# [TASK OBJECTIVE]
Convert the entries, from their first line through the line containing "pyautogui.click(x=190, y=226)", inclusive, into a Markdown table with the columns Row and Line, giving each line a row number and skipping blank lines. Omit the pictures from the table.

>> Start DATA LINES

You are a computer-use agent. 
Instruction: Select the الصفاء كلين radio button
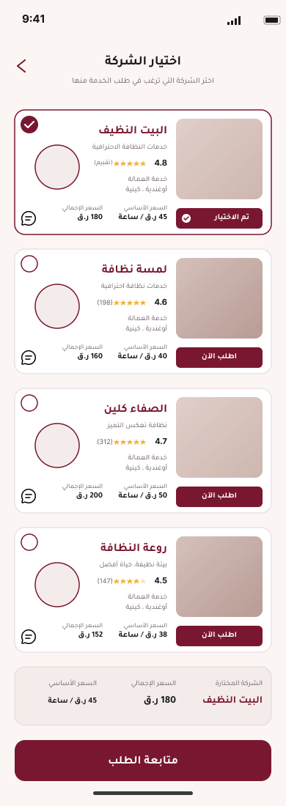click(x=29, y=403)
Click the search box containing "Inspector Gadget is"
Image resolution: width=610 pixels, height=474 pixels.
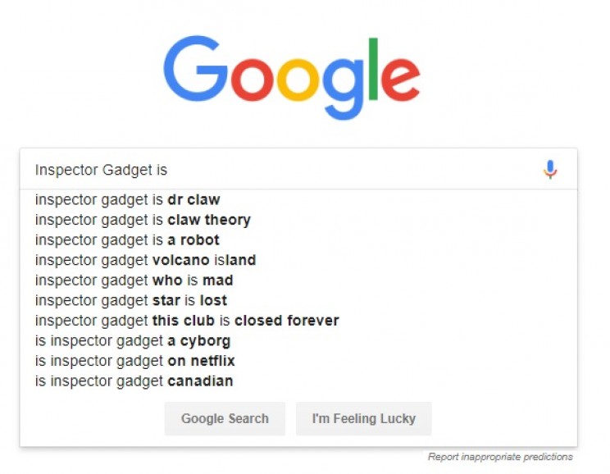(x=279, y=170)
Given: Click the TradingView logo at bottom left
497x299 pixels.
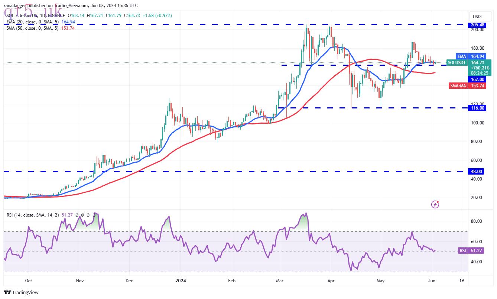Looking at the screenshot, I should click(22, 292).
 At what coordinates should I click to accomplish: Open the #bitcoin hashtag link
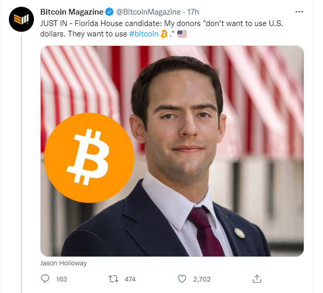[143, 34]
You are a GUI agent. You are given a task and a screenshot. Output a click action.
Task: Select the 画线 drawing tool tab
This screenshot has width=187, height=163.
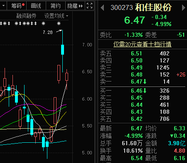click(x=36, y=6)
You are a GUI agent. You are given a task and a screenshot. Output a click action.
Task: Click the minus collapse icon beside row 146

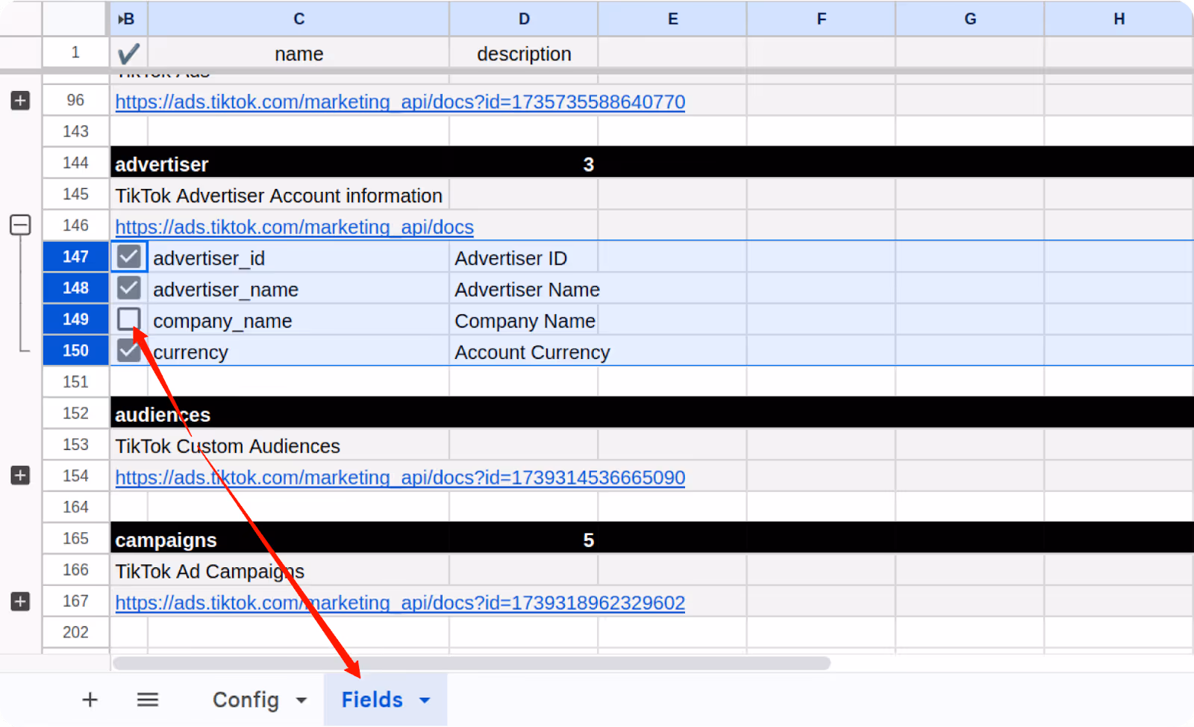tap(20, 225)
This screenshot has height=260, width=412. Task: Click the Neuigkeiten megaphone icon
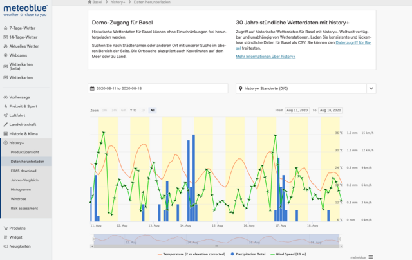point(6,246)
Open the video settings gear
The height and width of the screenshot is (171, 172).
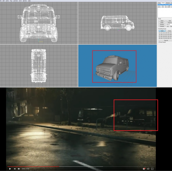tap(144, 169)
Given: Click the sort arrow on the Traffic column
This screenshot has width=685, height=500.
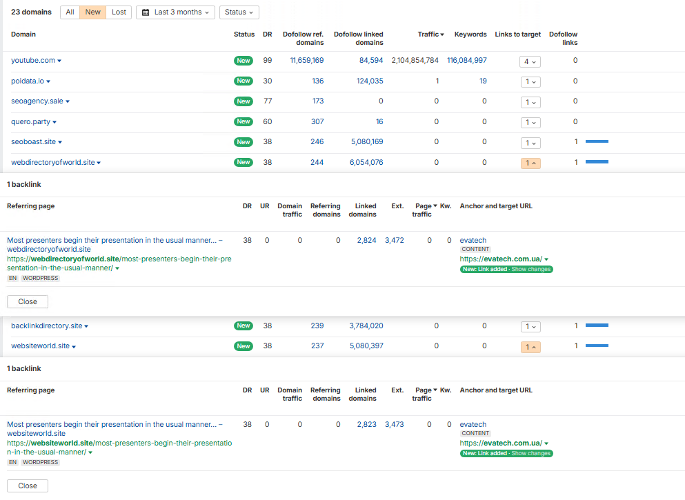Looking at the screenshot, I should click(441, 34).
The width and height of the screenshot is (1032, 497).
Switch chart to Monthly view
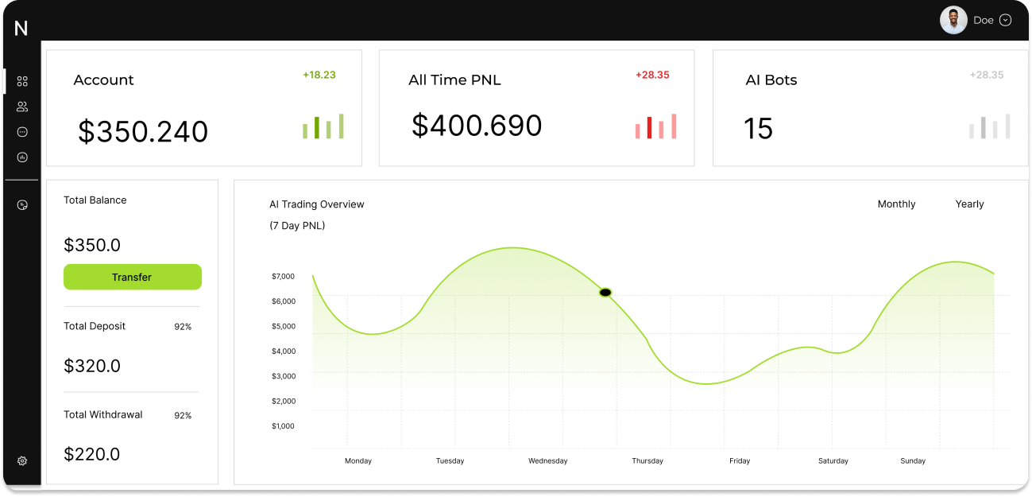(x=896, y=204)
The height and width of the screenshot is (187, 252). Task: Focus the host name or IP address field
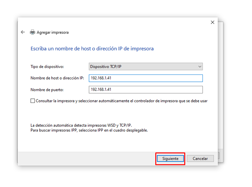tap(145, 78)
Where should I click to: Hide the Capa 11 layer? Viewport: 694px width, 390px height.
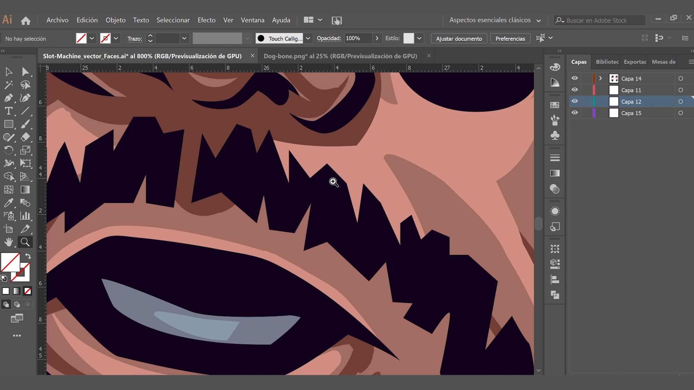(575, 90)
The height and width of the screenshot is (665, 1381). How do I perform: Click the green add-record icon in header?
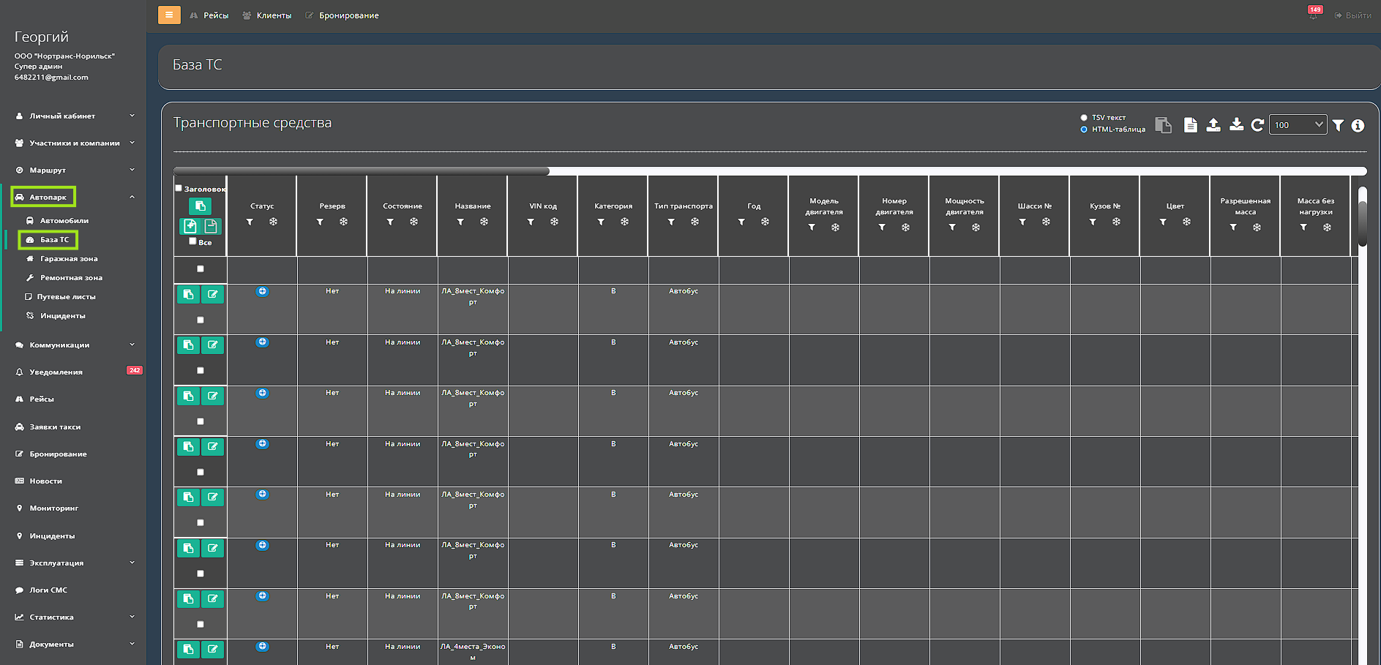pyautogui.click(x=190, y=226)
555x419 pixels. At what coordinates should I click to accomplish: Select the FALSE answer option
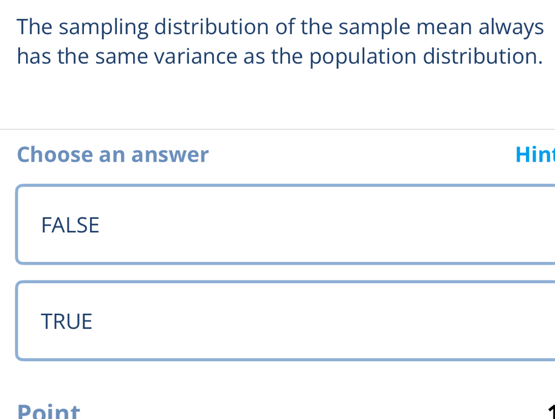click(286, 225)
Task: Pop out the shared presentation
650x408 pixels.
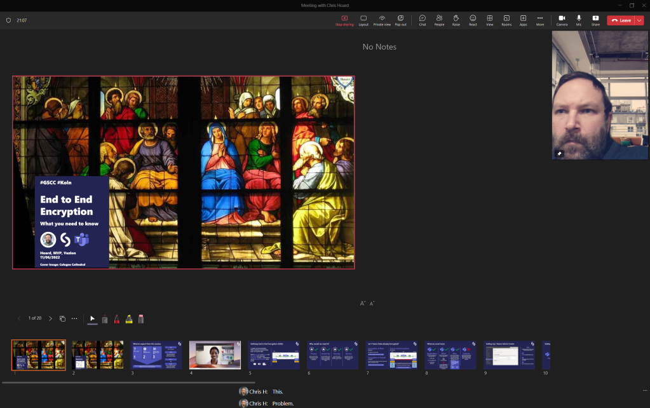Action: 400,20

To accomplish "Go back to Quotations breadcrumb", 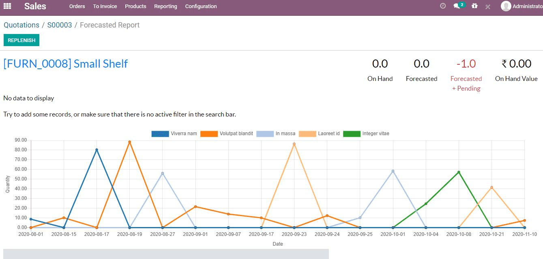I will 21,25.

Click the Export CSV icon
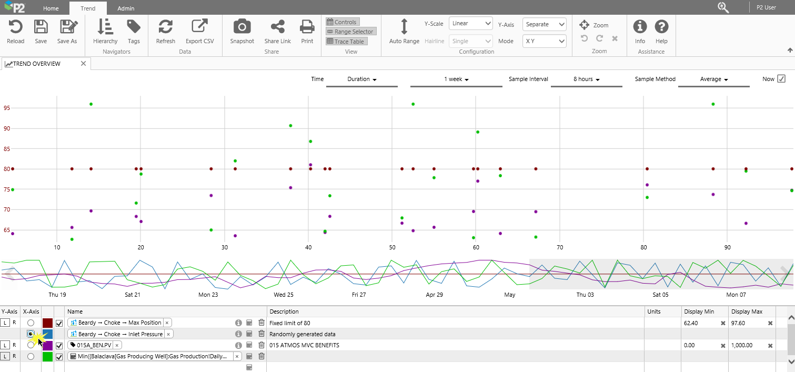pyautogui.click(x=199, y=27)
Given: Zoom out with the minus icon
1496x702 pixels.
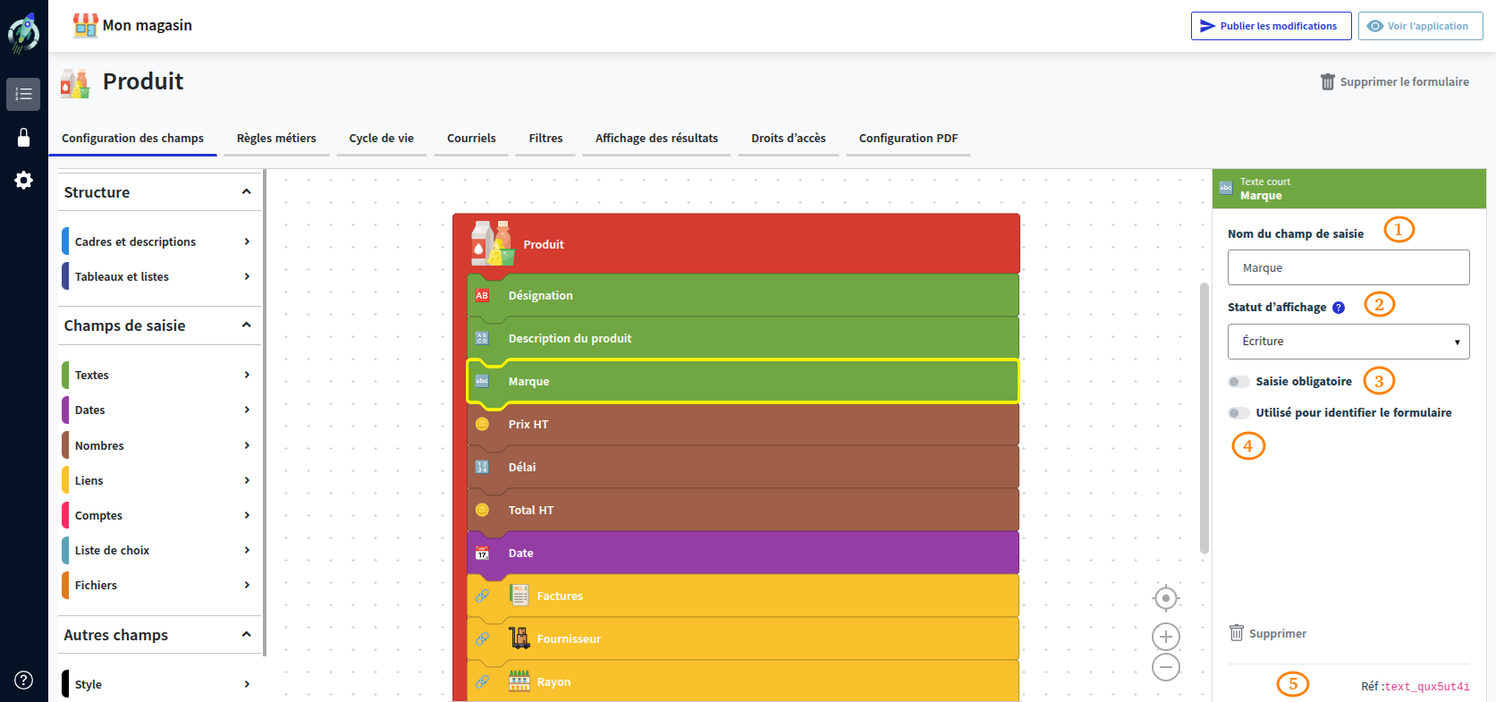Looking at the screenshot, I should (x=1166, y=667).
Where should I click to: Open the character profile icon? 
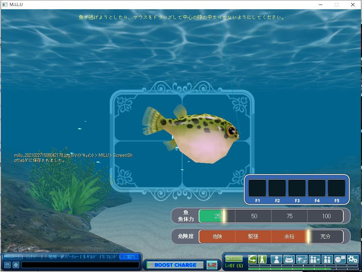point(276,260)
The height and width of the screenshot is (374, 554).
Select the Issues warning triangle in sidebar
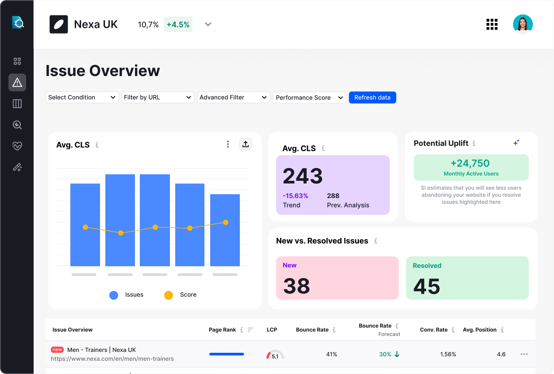point(17,82)
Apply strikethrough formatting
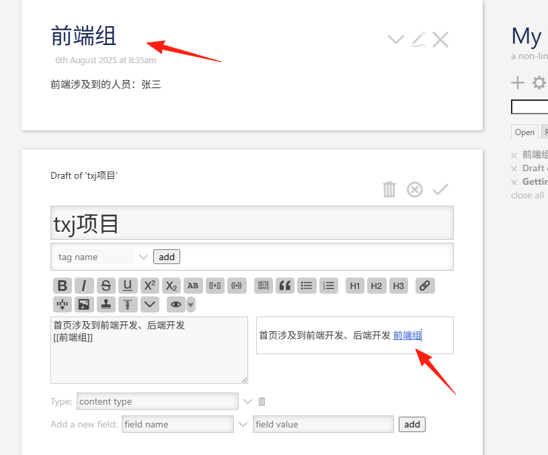This screenshot has width=548, height=455. click(x=106, y=286)
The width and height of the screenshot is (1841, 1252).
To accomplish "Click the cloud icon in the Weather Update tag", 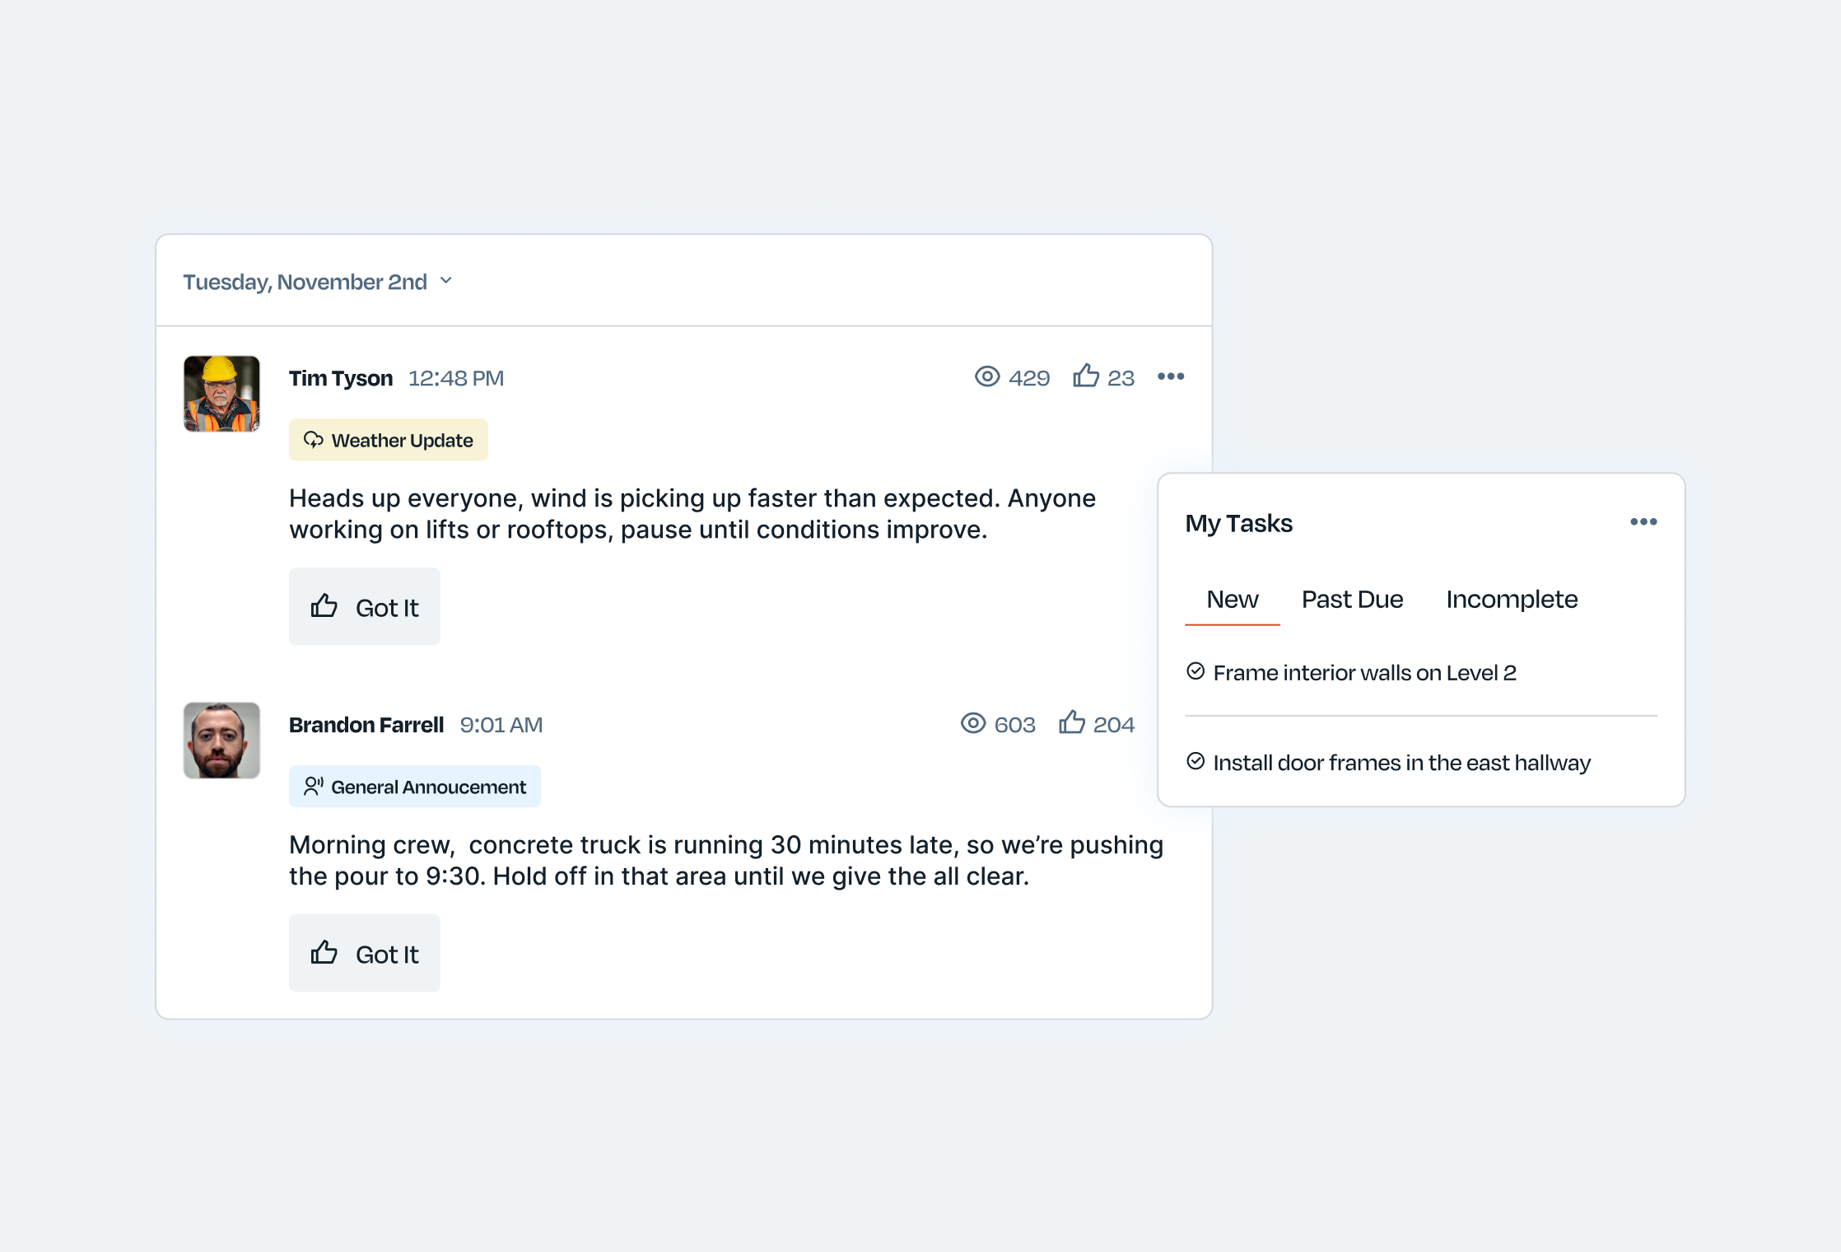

>> End DATA LINES

# [WORKED SOLUTION]
| Row | Line |
|---|---|
| 1 | You are a computer-use agent.  |
| 2 | Instruction: Select the الصفاء كلين radio button |
| 3 | click(x=29, y=403) |
| 4 | Click the search box containing "Inspector Gadget is" |
| 5 | Image resolution: width=610 pixels, height=474 pixels. |
| 6 | (x=279, y=170) |
| 7 | Given: Click the TradingView logo at bottom left |
| 8 | 497x299 pixels. |
| 9 | Looking at the screenshot, I should click(22, 292). |
| 10 |  At what coordinates should I click to accomplish: Open the #bitcoin hashtag link |
| 11 | [143, 34] |
| 12 | You are a GUI agent. You are given a task and a screenshot. Output a click action. |
| 13 | Task: Select the 画线 drawing tool tab |
| 14 | This screenshot has width=187, height=163. |
| 15 | click(x=36, y=6) |
| 16 | You are a GUI agent. You are given a task and a screenshot. Output a click action. |
| 17 | Task: Click the minus collapse icon beside row 146 |
| 18 | tap(20, 225) |
| 19 | This screenshot has height=260, width=412. Task: Click the Neuigkeiten megaphone icon |
| 20 | point(6,246) |
| 21 | Open the video settings gear |
| 22 | The height and width of the screenshot is (171, 172). |
| 23 | tap(144, 169) |
| 24 | Given: Click the sort arrow on the Traffic column |
| 25 | This screenshot has width=685, height=500. |
| 26 | Looking at the screenshot, I should click(441, 34). |
| 27 | The width and height of the screenshot is (1032, 497). |
| 28 | Switch chart to Monthly view |
| 29 | (x=896, y=204) |
| 30 | The height and width of the screenshot is (187, 252). Task: Focus the host name or IP address field |
| 31 | tap(145, 78) |
| 32 | Where should I click to: Hide the Capa 11 layer? Viewport: 694px width, 390px height. |
| 33 | (575, 90) |
| 34 | The height and width of the screenshot is (665, 1381). How do I perform: Click the green add-record icon in header? |
| 35 | pyautogui.click(x=190, y=226) |